Buy toys on the Internet
The consumer advice center in North Rhine-Westphalia provides information on what to look out for when shopping online. Good children’s toys should be stable and safe so that a child can enjoy them for a long time. But how can you check this using a product image on the screen of a smartphone, tablet or PC. In addition, there is often a lack of information on the safety and harmful substance content of toys on the Internet. Legal claims can hardly be asserted for dealers based outside the EU, and qualitative guidelines often do not apply. The targeted search for the right seals of approval can help.
1. Seal of approval and mark
It is easy to determine the price and design of a toy. The situation is different when it comes to quality. A look at the packaging often helps: What seal of approval has the product received? The most common test marks are: GS mark, proof mark and “LGA Tested Quality” certificate. The VDE seal is decisive for electronic toys. In addition, the “Blue Angel” and “spiel gut” seals of approval stand for tested, environmentally friendly and safe products.
2. Test results
Parents should find out before buying whether test results from the current consumer advocates are already available for the respective product. Stiftung Warentest tests products and publishes the results in a monthly magazine. The local consumer advice center will also be happy to help.
Before buying, parents should have held the toy in their own hands. This is the only way to get a comprehensive picture of quality and safety. For this reason, retail and department stores are better suited to Christmas shopping than internet retailers.
Not every toy also has a test seal. Then it is important to trust your senses when buying. The first clue is the smell test: Does the toy smell neutral or strongly of chemicals? A noticeable odor can indicate harmful solvents. Also, it is better to leave scented toys such as teddies or dolls in the shop. Some fragrances can cause allergies.
The toy must not have any sharp or pointed edges. Wooden toys should be smooth and well made so that no splinters come off. Foldable individual parts must be avoided, especially with babies and toddlers, as this can lead to crushing. Is the product stable? Does it have small or easily removable parts such as eyes or buttons? If no care can be seen, negative conclusions can be drawn about the quality of the toy.
6. Painted surfaces
Painted toys must be resistant to sweat and saliva. With products for smaller children, make sure that they are washable. Tip: If paint sticks to your hand when you rub it with a moistened finger: keep your fingers off!

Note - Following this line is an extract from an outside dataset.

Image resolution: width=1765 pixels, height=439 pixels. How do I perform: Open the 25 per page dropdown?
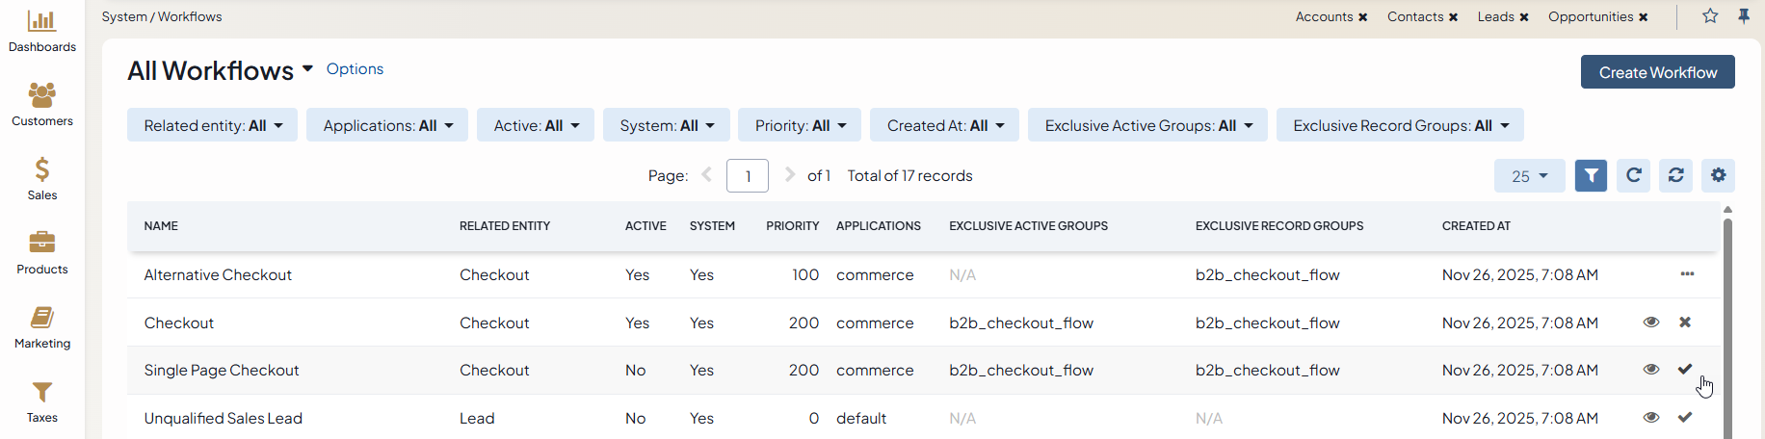(1529, 176)
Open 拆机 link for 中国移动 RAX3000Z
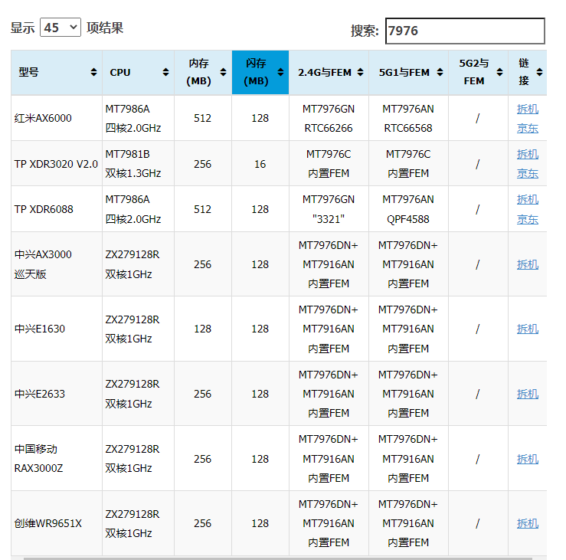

Plastic parts should not be made of PVC, which often contains harmful plasticizers. Toys made of ABS plastic, on the other hand, are harmless. A look at the toy itself helps: a triangle on the plastic provides information about its composition. You can recognize the dangerous PVC by the 03.
Stay away from rattles and instruments that an adult perceives to be too loud. Children’s ears are sensitive. It is essential to observe the age information for such products.
9. Small parts
Toys that are smaller than a ping pong ball are unsuitable for toddlers under the age of three. Likewise, the toy should not have any small parts that could be swallowed or any removable batteries. In the case of gifts with small parts inside, for example rattles, value should be placed on good workmanship. When buying such gifts, it is essential to note the age specification “Not suitable for children under three years of age”.
10. Beware of cheap products
When buying children’s toys, the following applies: Cheap products are often less well made and therefore less safe. In the case of cheap products, there is a high risk of coming across counterfeit seals of approval. In many cases, however, counterfeit seals can be easily identified: The GS seal, for example, is always attached with the mark of the respective testing institute. If this symbol is missing, the seal may be forged.